Changes and Challenges…and the Dust of Eternity
One of my favorite talks of all time is called “The Abundant Life”. In this conference address, Elder Wirthlin explains his recipe for being truly happy by filling your life with faith and service. He also utters the memorable line that we are “made of the dust of eternity as much as of the dust of the earth”. Our potential exceeds anything we can imagine, if we can only see ourselves the way the Lord sees us and allow Him to work in our lives. Elder Wirthlin shares the story of Snowman, a decrepit old plow horse, sold for virtually nothing to a riding teacher who saved it from the slaughter house out of pity. When the horse kept disappearing from its pasture, the new owner discovered that this flea-bitten horse could effortlessly clear any fence. The horse looked like a worthless animal, but became a famous national jumping champion. In the same way, the people of David’s day saw only a young shepherd boy, but the Lord saw a king and a prophet. Joseph of Egypt was looked upon as a slave, but the Lord called him to be a seer. Where we sometimes only view the outward appearance, the Lord perceives eternal potential.
This talk touched me so deeply because it was given right around the time that my own life changed dramatically: In October of 2006, I was called as Relief Society President. I did not see myself as the ideal candidate for this position by any stretch of the imagination. I was only 36 years old, with six young children living at home, including 3 year old twins, and a husband who traveled out of town on business virtually every week. I didn’t particularly enjoy cooking and had never cooked for anyone outside of my immediate family. I couldn’t sew or quilt. I had zero talent in home decorating or crafts of any kind. I didn’t like change, felt uncomfortable meeting new people, and awkwardly avoided hugging others (I blame this on my German heritage, we are a rather stiff and proper people, for the most part). The thought of seeing a dead body or participating in a funeral terrified me. Lastly, I had mostly been teaching Primary since joining the church and had no leadership experience to speak of. I could only see myself as a stay-at-home mother with few talents, who often felt like she didn’t fit in, but the Lord saw a future Relief Society President.
So trusting in the Lord, I accepted my new assignment. Over the next seven years, my faith in the Lord grew immeasurably, as I learned to love and serve the sisters with all my heart. I served alongside three different bishops, had three first counselors, four second counselors, and multiple secretaries. With the constant turnover in our military ward, visiting teaching routes had to be adjusted virtually every month. I learned to delegate, recognizing and appreciating the talents of others as I organized many Relief Society activities, dinners, and service projects. For one whole Relief Society additional meeting, I walked on a broken foot the entire night. With my counselors, I cooked for three general authorities and 100 missionaries, all on short notice. We made numerous baby blankets and baked countless cookies to welcome new members to the ward. We became fearless about knocking on doors, trying to find those who didn’t attend. We cleaned homes and bought Christmas presents for those without funds.

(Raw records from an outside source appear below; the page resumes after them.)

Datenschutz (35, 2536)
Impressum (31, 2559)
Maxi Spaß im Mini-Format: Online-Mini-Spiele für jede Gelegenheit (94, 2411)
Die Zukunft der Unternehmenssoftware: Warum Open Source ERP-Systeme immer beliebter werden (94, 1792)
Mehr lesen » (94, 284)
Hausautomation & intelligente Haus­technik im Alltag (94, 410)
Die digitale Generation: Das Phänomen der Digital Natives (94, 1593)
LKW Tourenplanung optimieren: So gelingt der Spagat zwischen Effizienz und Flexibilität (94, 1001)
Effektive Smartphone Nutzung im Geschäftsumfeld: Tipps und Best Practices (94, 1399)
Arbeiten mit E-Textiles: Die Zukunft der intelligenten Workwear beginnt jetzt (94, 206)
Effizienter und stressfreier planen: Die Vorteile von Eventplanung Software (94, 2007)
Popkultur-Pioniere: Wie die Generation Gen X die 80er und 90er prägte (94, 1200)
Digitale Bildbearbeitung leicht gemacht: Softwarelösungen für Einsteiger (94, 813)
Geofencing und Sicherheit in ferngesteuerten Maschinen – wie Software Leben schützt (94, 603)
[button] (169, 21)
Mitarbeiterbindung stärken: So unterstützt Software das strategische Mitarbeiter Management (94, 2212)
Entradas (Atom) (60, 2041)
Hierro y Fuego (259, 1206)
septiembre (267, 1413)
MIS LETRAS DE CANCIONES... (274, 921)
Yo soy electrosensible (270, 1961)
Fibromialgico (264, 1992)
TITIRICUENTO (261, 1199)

With the loving guidance of more experienced sisters, I overcame my fears and learned to dress sisters for burial; experiencing this as one of the sweetest services we can perform for those ready to meet their Heavenly Father. A house burned down, ward boundaries were re-aligned twice, and a bishop deployed to Afghanistan for six months, requiring detailed daily email updates on the state of the ward. Serving the Lord and the sisters was a joy and a privilege and a never-ending adventure. (But I still don’t do crafts, period!)

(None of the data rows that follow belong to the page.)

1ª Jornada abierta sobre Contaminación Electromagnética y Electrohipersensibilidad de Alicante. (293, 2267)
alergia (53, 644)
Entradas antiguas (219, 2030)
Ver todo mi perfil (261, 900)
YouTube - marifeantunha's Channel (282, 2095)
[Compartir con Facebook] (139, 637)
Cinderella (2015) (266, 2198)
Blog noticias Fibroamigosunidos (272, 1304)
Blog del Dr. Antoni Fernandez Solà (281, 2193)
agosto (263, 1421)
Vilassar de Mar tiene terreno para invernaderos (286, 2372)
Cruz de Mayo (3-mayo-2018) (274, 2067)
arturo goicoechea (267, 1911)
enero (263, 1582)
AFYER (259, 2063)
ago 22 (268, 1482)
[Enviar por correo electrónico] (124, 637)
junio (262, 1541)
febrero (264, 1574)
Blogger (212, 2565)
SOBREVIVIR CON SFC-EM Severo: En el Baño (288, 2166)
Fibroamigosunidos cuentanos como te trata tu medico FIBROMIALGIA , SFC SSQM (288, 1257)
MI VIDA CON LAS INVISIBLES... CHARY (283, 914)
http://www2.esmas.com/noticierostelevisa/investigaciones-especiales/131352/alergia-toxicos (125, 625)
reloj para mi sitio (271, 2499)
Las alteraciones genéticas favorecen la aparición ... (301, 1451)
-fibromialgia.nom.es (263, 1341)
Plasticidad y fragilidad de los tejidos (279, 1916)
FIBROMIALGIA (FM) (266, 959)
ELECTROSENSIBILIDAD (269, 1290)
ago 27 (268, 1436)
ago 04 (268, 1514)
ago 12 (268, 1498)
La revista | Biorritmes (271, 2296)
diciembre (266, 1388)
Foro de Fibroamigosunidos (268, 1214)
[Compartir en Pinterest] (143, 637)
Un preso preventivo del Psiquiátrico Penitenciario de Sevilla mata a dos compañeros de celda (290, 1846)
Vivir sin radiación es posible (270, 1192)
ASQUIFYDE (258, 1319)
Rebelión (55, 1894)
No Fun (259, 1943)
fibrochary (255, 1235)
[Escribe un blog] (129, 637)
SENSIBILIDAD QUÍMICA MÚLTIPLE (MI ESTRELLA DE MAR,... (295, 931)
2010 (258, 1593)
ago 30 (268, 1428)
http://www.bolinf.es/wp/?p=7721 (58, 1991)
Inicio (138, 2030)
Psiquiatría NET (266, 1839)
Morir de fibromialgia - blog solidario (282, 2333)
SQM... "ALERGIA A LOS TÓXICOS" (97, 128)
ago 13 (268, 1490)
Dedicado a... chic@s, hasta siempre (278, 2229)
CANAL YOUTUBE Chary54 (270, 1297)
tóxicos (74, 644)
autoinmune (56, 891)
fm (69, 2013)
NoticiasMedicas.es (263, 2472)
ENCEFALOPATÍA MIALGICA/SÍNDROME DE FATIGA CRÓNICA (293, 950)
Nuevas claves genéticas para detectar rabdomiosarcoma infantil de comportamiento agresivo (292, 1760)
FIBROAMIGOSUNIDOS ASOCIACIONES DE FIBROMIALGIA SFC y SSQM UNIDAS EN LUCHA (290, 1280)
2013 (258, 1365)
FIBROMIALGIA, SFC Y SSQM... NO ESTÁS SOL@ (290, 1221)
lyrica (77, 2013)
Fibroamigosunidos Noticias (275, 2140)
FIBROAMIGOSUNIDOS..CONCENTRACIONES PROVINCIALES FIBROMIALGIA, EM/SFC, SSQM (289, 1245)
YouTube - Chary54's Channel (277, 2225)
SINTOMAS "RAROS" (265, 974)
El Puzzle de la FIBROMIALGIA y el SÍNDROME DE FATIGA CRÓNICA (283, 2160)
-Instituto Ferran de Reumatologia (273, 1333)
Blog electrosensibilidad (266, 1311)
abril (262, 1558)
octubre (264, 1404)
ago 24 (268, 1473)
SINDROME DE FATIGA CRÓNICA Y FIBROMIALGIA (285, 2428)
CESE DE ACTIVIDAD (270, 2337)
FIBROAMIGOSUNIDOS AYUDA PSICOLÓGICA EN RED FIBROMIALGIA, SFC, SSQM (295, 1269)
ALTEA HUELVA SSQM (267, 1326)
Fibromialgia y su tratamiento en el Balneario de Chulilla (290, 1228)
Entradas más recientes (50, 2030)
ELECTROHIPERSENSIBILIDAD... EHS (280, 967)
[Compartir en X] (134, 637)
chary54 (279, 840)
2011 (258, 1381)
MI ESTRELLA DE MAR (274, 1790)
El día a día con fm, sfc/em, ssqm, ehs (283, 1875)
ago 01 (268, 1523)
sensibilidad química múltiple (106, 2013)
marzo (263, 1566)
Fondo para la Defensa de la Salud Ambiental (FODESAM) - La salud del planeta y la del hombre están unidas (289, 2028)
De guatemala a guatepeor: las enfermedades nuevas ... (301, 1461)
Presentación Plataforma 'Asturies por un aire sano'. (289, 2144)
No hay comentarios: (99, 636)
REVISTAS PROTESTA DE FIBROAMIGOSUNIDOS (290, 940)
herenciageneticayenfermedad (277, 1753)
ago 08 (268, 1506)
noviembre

Last month I was released from service in the Relief Society and immediately asked to teach early morning seminary. Again, I feel utterly inadequate. I can’t stress enough that I am NOT a morning person. My teenage daughter has probably arrived at seminary on time a grand total of five times during the past year. I’m not sure I have ever truly immersed myself in the scriptures sufficiently to teach with competence. I haven’t worked with the youth before, my own children excluded. Speaking of my children, I still have three elementary and middle school children who now need to get ready for school on their own, since their father still travels. I see a sister in need of rest, but the Lord believes that I can be a valiant seminary teacher. I reread my favorite Elder Maxwell quote on my refrigerator, “The Lord is not interested in our abilities or inabilities as much as he is interested in our availability. And if we show him our dependability, He will take care of our capability.” Apparently, I am available each morning before school starts and the Lord can depend on me to study the scriptures and love His children. I trust in the Lord’s promise that “if ye will have faith in me ye shall have power to do whatsoever thing is expedient in me.” (Moroni 7:33) Even if this promise requires getting up at 5am every day! Moving forward in faith, I believe that with the Lord, all things are possible. When we follow Him and do what He has asked us to do, we can fulfill our eternal potential and truly become His sons and His daughters and live the abundant life.